The code that builds the upload path in wp_upload_dir, linked above, is:

	$upload_path = trim( get_option( 'upload_path' ) );
	if ( empty( $upload_path ) || 'wp-content/uploads' == $upload_path ) {
		$dir = WP_CONTENT_DIR . '/uploads';
	} elseif ( 0 !== strpos( $upload_path, ABSPATH ) ) {
		// $dir is absolute, $upload_path is (maybe) relative to ABSPATH
		$dir = path_join( ABSPATH, $upload_path );
	} else {
		$dir = $upload_path;
	}

You don’t think you should normalize WP_CONTENT_DIR in this case?

(Edit: Typos, bad copy/pasta…)

For reasons beyond me at this point, setting the UPLOADS constant doesn’t work.
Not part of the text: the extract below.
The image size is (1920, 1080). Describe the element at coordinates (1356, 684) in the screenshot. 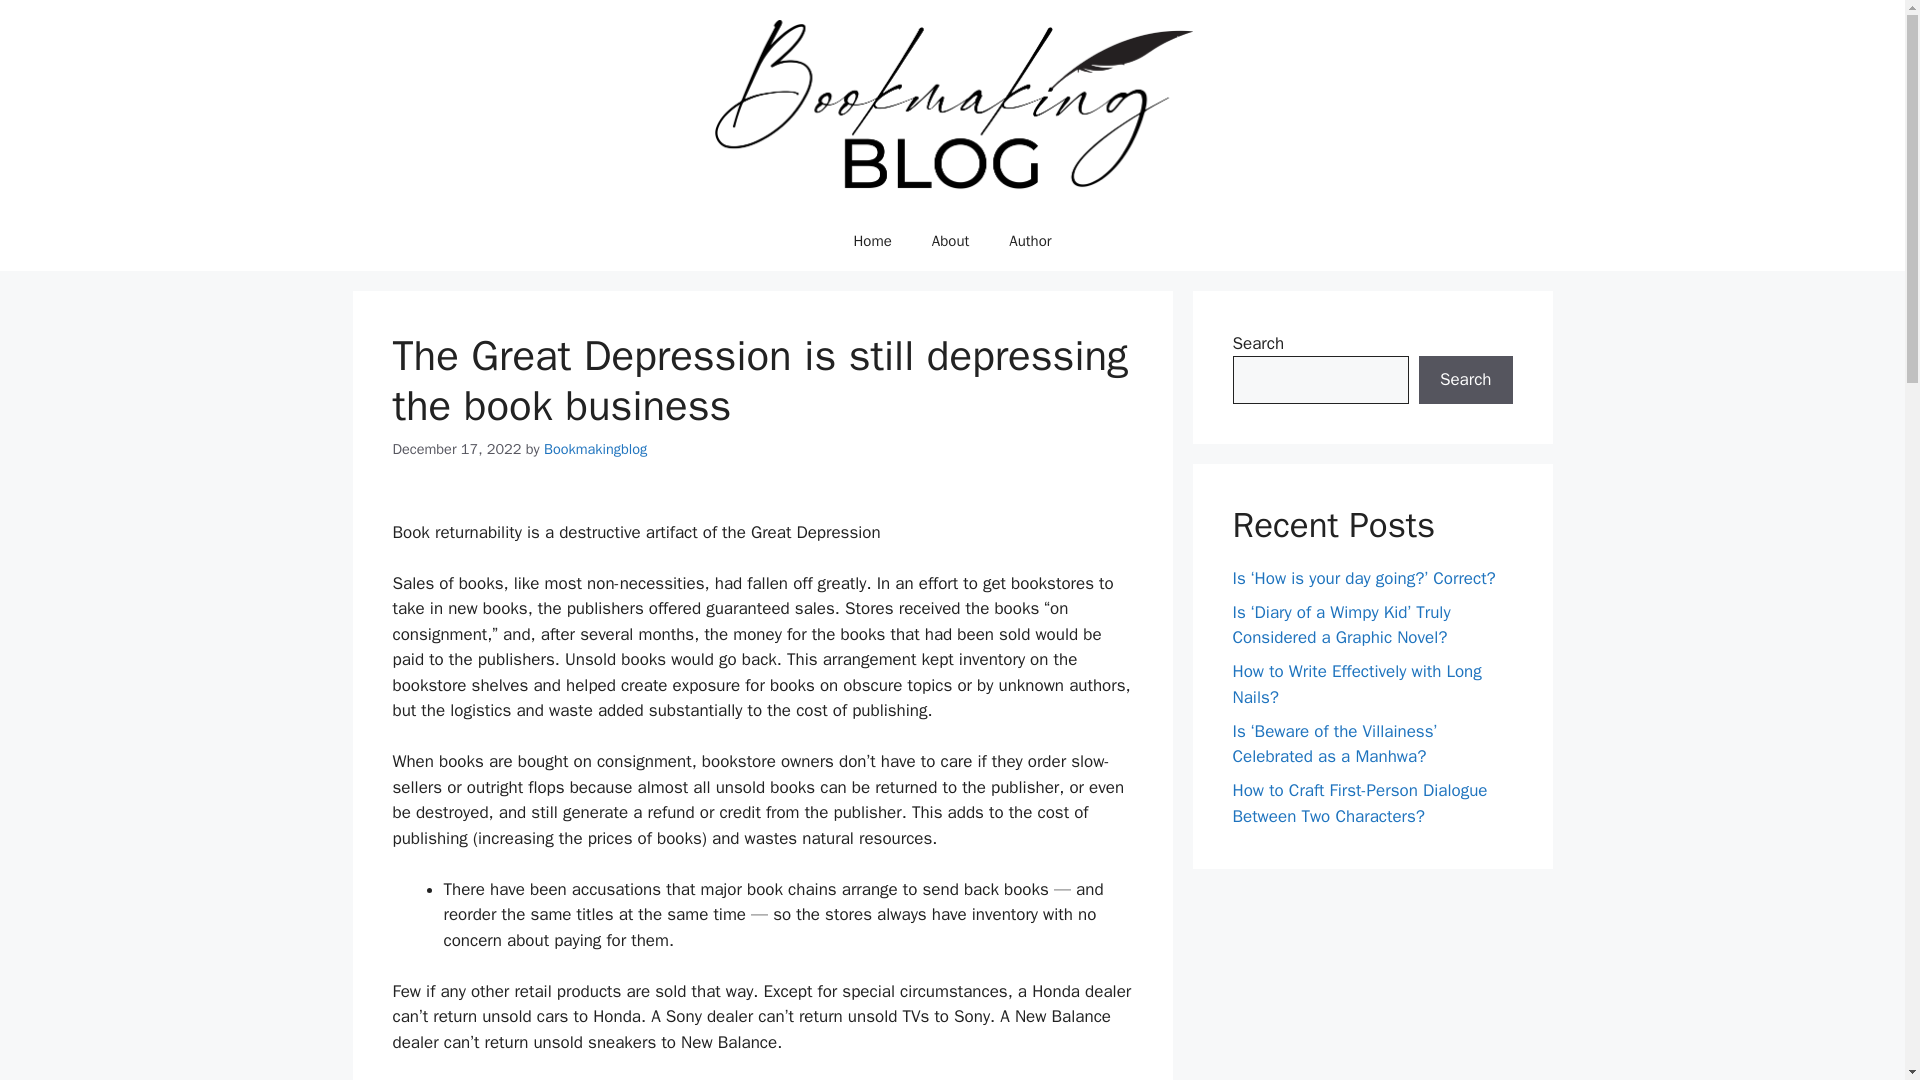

I’ll keep tinkering here, because it’s probably something small that I’m doing wrong. Thanks for chatting this through with me.

1 Like

I think the UPLOADS constant is just some sort of creative writing in the documentation. The code I am (now) looking at is doing:

$dir = ABSPATH . UPLOADS;

So maybe UPLOADS is only to control the suffix. I think you’ll have better luck with this filter:

	/**
	 * Filters the uploads directory data.
	 *
	 * @since 2.0.0
	 *
	 * @param array $uploads Array of upload directory data with keys of 'path',
	 *                       'url', 'subdir, 'basedir', and 'error'.
	 */
	$uploads = apply_filters( 'upload_dir', $cache[ $key ] );

It will pass an array, and you would want to try to change $uploads['path'], I think.

I’ve never looked into this before. You might want to get a second opinion. My point is the uploads path is coming from wp_handle_upload (and wp_upload_dir) so I’m not sure it’s a Pressbooks problem, that’s all.

New Idea

Maybe we shouldn’t be storing the fullpath of a file, just the relative path, between steps.

1 Like

I’m sorry but I’ve reconsidered "new idea"

Above is a screenshot that shows the output of WordPress’ very own wp_handle_upload function.

The returned value is an array that has: $file, $type, and $url.

When I was brainstorming, I was expecting the output to be more like this, that I would have access to subdir and basedir. I don’t.

Because of this my original question stands, and I’m nudging towards WordPress’ own filters here because this doesn’t seem to be a Pressbooks specific issue.

1 Like

Awesome, that seems like a reasonable place to land. I’ll take a stab at working with WP’s filters here. Again, thank you for your time and thoughtful replies.